Regular Expressions

When there's non-standard semi-structured data formats¶

Every now and then, we encounter semi-structured data that isn't in a commonly supported format like JSON or XML. One example is Operational Technology (OT) data such as Controller Area Network (CAN) data collected via Linux's can-utils library's candump command. The output looks something like this:

(1544106679.432583) can0 562#122DF953813CA2
(1544106679.631330) can0 1F0#4C96281B62ACBC20
(1544106679.830333) can0 687#C3F26E
(1544106680.029125) can0 412#06C136
(1544106680.228086) can0 67E#01C65274D19FAC6D
(1544106680.427065) can0 4FA#5F6502615110B55A
(1544106680.625958) can0 429#6FB48932FBCECE26

There's four distinct pieces of information in each line

(1544106679.432583) is the unix epoch timestamp in microseconds
can0 is the network name
564 before the # is the destination ID
122DF953813CA2 after the # is the data for the destination

Solution: Regular Expressions¶

Pythex.org, regexr.com, regex101.com and similar online tools provide ways to rapidly construct a Regular Expression (regex) to parse arbitrary strings using pre-determined rules.

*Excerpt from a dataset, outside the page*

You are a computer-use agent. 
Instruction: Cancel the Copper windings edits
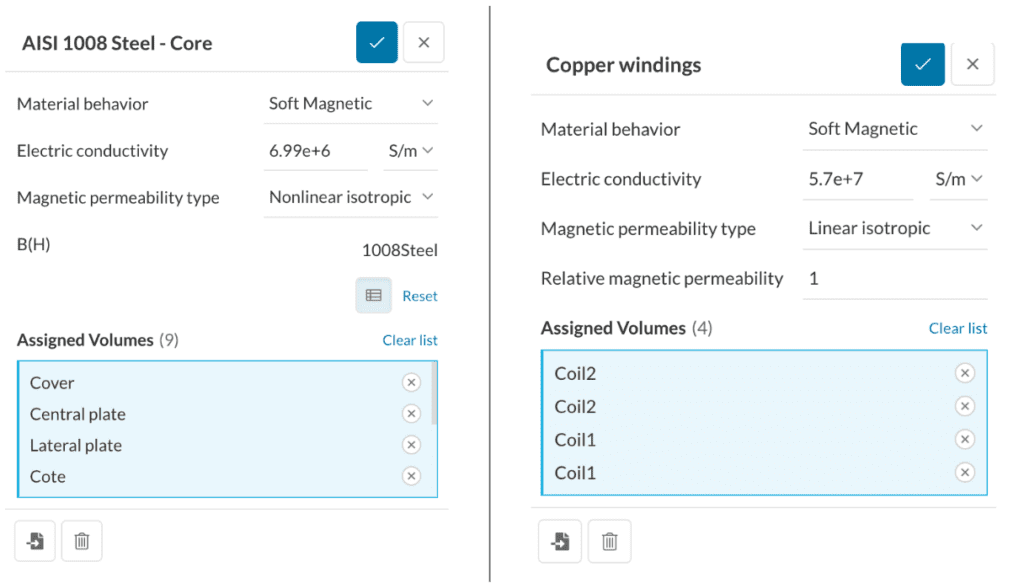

Semi-structured to Structured

Can you write a regex that will match a candump data sample?
Can you name each matched part of the data as part of the regex?
How can we try this in python?
Are you able to convert the output of the regex into a Python dictionary?
Are you able to output the dictionary you just created to a CSV file?

Speeding up the slow native Python regex library¶

Speedup

There are two options for somewhat increasing the speed of a regex in Python if you need to parse lots of non-standard semi-structured data.

Google's re2: re2 and it's Python wrapper google-re2 provides methods for compiling regular expressions. This will require your dev environment to include C compilers and build tools most python packages don't require.
Intel's hyperscan: Hyperscan is a largely stale project from Intel that leveraged some of their CPU level optimizations for regular expressions to achieve top performance for the job. Unfortunately, it's not easily used in Python and only outperforms re2 when doing particularly complex or large scale operations.